[Dataset entries]
****

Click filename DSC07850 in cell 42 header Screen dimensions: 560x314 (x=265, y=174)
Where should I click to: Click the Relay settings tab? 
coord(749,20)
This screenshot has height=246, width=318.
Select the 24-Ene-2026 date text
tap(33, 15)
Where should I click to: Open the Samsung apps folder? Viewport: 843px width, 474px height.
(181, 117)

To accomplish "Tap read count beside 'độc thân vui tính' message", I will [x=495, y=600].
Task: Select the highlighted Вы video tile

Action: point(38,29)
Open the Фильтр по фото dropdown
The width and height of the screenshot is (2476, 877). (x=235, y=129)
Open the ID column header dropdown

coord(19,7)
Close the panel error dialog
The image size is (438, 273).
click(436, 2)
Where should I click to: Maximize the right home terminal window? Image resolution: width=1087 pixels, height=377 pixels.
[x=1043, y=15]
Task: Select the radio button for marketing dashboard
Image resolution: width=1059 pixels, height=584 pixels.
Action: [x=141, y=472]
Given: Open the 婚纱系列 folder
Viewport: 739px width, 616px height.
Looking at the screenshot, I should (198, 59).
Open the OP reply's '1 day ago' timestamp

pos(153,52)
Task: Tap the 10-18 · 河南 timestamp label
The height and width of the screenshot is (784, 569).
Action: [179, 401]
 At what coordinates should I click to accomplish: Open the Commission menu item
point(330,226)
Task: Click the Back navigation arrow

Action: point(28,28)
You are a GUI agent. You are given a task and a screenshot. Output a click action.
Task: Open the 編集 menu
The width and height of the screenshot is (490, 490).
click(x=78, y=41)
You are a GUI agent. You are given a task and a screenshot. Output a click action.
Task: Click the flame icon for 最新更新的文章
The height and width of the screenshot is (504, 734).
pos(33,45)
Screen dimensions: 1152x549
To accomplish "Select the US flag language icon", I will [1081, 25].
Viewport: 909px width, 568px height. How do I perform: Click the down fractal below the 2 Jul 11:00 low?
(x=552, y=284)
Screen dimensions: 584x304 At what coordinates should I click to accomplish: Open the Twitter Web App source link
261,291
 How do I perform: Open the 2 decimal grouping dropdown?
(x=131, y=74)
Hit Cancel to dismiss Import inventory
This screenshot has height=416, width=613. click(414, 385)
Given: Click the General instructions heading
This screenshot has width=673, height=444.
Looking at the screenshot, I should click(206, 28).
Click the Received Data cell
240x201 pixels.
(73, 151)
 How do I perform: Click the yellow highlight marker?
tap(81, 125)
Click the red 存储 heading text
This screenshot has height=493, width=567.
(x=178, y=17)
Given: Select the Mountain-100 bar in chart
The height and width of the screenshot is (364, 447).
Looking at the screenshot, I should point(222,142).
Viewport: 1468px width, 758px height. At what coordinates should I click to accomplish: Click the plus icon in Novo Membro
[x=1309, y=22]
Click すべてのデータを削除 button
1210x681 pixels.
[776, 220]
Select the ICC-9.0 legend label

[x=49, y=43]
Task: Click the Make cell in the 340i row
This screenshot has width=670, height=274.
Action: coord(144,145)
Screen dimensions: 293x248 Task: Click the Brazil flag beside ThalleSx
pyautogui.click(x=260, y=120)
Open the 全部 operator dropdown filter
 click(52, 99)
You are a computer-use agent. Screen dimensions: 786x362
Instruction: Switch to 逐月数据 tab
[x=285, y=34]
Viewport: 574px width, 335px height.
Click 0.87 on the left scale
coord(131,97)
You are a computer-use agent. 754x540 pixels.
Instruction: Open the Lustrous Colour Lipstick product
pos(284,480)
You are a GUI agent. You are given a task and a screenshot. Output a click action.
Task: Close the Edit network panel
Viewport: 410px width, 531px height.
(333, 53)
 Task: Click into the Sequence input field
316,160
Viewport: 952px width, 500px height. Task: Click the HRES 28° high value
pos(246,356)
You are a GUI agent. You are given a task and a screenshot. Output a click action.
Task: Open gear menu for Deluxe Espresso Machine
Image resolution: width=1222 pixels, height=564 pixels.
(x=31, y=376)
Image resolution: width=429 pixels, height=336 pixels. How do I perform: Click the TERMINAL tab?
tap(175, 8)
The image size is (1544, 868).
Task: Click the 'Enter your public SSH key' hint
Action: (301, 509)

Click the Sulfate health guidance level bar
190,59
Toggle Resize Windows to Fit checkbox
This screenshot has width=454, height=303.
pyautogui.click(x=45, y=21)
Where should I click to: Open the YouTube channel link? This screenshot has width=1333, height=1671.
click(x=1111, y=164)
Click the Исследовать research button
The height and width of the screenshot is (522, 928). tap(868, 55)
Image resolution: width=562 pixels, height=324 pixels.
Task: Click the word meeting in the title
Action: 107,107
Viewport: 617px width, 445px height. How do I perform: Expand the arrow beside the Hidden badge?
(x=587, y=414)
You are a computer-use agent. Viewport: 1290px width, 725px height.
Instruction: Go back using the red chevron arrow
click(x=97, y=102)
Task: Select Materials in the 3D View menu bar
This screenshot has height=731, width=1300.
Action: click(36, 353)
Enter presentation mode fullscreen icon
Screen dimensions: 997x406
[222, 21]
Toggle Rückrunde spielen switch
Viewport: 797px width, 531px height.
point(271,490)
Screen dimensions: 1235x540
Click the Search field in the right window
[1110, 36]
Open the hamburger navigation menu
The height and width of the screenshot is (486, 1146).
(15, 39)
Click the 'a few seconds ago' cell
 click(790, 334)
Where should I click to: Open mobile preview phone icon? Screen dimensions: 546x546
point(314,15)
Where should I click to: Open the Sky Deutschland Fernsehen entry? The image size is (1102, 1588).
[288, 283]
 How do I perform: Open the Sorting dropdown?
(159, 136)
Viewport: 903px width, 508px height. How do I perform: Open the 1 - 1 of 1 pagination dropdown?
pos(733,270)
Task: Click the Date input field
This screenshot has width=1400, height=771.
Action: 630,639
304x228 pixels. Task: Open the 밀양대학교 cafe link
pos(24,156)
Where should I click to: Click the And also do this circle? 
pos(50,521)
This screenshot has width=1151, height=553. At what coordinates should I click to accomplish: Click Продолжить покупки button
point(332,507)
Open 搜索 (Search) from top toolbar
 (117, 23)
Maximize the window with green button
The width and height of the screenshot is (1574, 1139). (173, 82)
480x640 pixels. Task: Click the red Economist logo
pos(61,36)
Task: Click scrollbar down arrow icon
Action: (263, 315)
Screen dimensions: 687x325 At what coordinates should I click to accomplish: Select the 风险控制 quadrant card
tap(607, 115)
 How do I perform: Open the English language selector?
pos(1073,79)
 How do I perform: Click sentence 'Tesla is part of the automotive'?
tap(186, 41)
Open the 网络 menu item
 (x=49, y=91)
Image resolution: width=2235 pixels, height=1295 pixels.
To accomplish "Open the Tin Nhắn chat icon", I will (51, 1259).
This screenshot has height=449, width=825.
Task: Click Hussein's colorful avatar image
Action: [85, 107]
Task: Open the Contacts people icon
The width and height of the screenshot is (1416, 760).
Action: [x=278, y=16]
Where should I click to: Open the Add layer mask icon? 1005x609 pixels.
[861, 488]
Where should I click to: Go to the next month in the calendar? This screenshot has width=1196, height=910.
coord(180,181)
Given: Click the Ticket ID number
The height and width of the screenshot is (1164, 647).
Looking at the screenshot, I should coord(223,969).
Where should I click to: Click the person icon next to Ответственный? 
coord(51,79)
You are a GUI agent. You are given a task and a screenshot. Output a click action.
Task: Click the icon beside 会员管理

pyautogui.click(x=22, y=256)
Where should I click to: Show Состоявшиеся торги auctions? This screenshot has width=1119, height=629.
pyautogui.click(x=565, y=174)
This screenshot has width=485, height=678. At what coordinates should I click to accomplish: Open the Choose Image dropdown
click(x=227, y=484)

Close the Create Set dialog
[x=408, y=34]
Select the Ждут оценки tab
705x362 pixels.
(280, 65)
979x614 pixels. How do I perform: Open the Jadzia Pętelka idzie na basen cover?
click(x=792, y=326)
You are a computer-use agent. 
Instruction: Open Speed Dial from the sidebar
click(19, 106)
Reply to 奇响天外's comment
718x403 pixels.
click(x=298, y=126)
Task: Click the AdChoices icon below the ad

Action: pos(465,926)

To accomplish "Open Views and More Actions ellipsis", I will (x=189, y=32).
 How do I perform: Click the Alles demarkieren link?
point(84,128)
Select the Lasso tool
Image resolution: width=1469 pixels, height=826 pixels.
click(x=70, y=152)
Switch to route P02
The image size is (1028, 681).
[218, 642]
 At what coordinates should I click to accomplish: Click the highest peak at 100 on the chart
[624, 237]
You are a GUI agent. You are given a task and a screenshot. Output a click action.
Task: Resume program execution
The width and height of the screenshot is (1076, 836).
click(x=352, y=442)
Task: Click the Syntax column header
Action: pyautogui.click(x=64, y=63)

****

[REQUIRED TASK] Rewrite only the part that opens with the line containing "You are a computer-use agent. 754x540 pixels." and closes with the line containing "point(271,490)", putting "screen agent" wherever "GUI agent" appears and changing nothing else.

[EXERCISE SOLUTION]
You are a computer-use agent. 754x540 pixels.
Instruction: Open the Lustrous Colour Lipstick product
pos(284,480)
You are a screen agent. You are given a task and a screenshot. Output a click action.
Task: Close the Edit network panel
Viewport: 410px width, 531px height.
(333, 53)
 Task: Click into the Sequence input field
316,160
Viewport: 952px width, 500px height. Task: Click the HRES 28° high value
pos(246,356)
You are a screen agent. You are given a task and a screenshot. Output a click action.
Task: Open gear menu for Deluxe Espresso Machine
Image resolution: width=1222 pixels, height=564 pixels.
(x=31, y=376)
Image resolution: width=429 pixels, height=336 pixels. How do I perform: Click the TERMINAL tab?
tap(175, 8)
The image size is (1544, 868).
Task: Click the 'Enter your public SSH key' hint
Action: (301, 509)

Click the Sulfate health guidance level bar
190,59
Toggle Resize Windows to Fit checkbox
This screenshot has width=454, height=303.
pyautogui.click(x=45, y=21)
Where should I click to: Open the YouTube channel link? This screenshot has width=1333, height=1671.
click(x=1111, y=164)
Click the Исследовать research button
The height and width of the screenshot is (522, 928). tap(868, 55)
Image resolution: width=562 pixels, height=324 pixels.
Task: Click the word meeting in the title
Action: 107,107
Viewport: 617px width, 445px height. How do I perform: Expand the arrow beside the Hidden badge?
(x=587, y=414)
You are a computer-use agent. Viewport: 1290px width, 725px height.
Instruction: Go back using the red chevron arrow
click(x=97, y=102)
Task: Select Materials in the 3D View menu bar
This screenshot has height=731, width=1300.
Action: click(36, 353)
Enter presentation mode fullscreen icon
Screen dimensions: 997x406
[222, 21]
Toggle Rückrunde spielen switch
Viewport: 797px width, 531px height.
point(271,490)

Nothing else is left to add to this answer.